**** Reading passage
Time reckoning devices:

  • Clocks and watches:
    • Babur also describes the water-clock in the Baburnama. Abul Fazl, too, takes note of the details.
    • Europeans’ clocks and watches were often given in gift to Indians elite groups (Jahangir was presented a watch by Sir Thomas Roe).
    • The Jesuit church at Agra had a public clock-face with a bell
    • Indians didn’t accept European clocks:
      • One important reason for non-acceptance was the incompatibility of the Indian time-reckoning system with that of Europe at that time.
      • The Indian system had 60 “hours” (of 24 minutes) to the full day, and the European consisted of 24 hours of 60 minutes each.

Miscellaneous:

  • Building:
    • True Arch, dome and lime-mortar were already introduced in India by the Turks.
    • No significant development in building technology during 17th century.
    • Practice of preparation of a sort of “blue print” of the building to be constructed was started. This was called tarh (outline) in Persian.
    • The Indian buildings did not have window-panes and chimneys which Europeans used back home.
  • Boilers:
    • Indian continued with earthen pots to refine saltpetre and did not employ copper boilers like the Europeans.
  • Communication:
    • Oxen-drawn carts were in common use for transporting commercial goods.
    • Horse-drawn carriages were very rare: they were meant only for passengers.
********
**** Data below
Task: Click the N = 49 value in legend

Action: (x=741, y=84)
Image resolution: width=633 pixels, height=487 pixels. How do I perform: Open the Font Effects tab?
********
- **Prompt 1**
Name every individual person mentioned by name in the notes on Mughal-era time reckoning and technology.
- **Prompt 2**
Carry on the notes on Mughal-era time reckoning and technology from their final bullet.
The lines after the notes are separate material and are not part of them.

- **Exercise answer 1**
Babur, Abul Fazl, Jahangir, Sir Thomas Roe

- **Exercise answer 2**
      • Sir Thomas Roe presented to Jahangir an English coach drawn by four horses. The Emperor enjoyed a ride in it (he called it rath firangi).
      • The sovereign, and some nobles got such coaches built by Indian carpenters for their use. But this interest was short-lived.
  • Chemical discovery:
    • Itr Jahangir was the rose-scent which was a chemical discovery made in the early years of Jahangir’s reign. The Emperor records in his Memoirs (Tuzuk-i Jahangiri).
    • Saltpetre: Used for cooling water.
      • Abul Fazl comments that saltpetre, which in gunpowder produces the explosive heats, is used as a means for cooling water. He also gives the details of how to do so.
  • For grinding:
    • Akbar invented an oxen-drawn cart which, when used for travelling or for carrying loads, could grind corn also.
    • Watermill and windmills (asiya-i bad; pawan chakk) were scarcely used.
      • One Mughal painting (A.D. 1603) depicts an undershot watermill to illustrate a story set outside India proper.
      • One Windmill was erected at Ahmedabad in the seventeenth century whose partial remains could be seen there.
    • Handmills made of two stones were generally used for this purpose. It was a very old practice.
  • There were development in science and technology in several areas during Mughal period though it could not catch up with European which was one of the main reasons of the decline of Mughals and rise of British in India.

Astronomy:

  • The 16th and 17th centuries saw a synthesis between Islamic astronomy and Indian astronomy, where Islamic observational techniques and instruments were combined with Hindu computational techniques.
  • Mughal astronomers continued to make advances in observational astronomy and produced nearly a hundred Zij treatises.
  • The Mughal Emperors (1526-1858) took a keen interest in the development of astronomy.
    • They patronized astronomers in their royal courts.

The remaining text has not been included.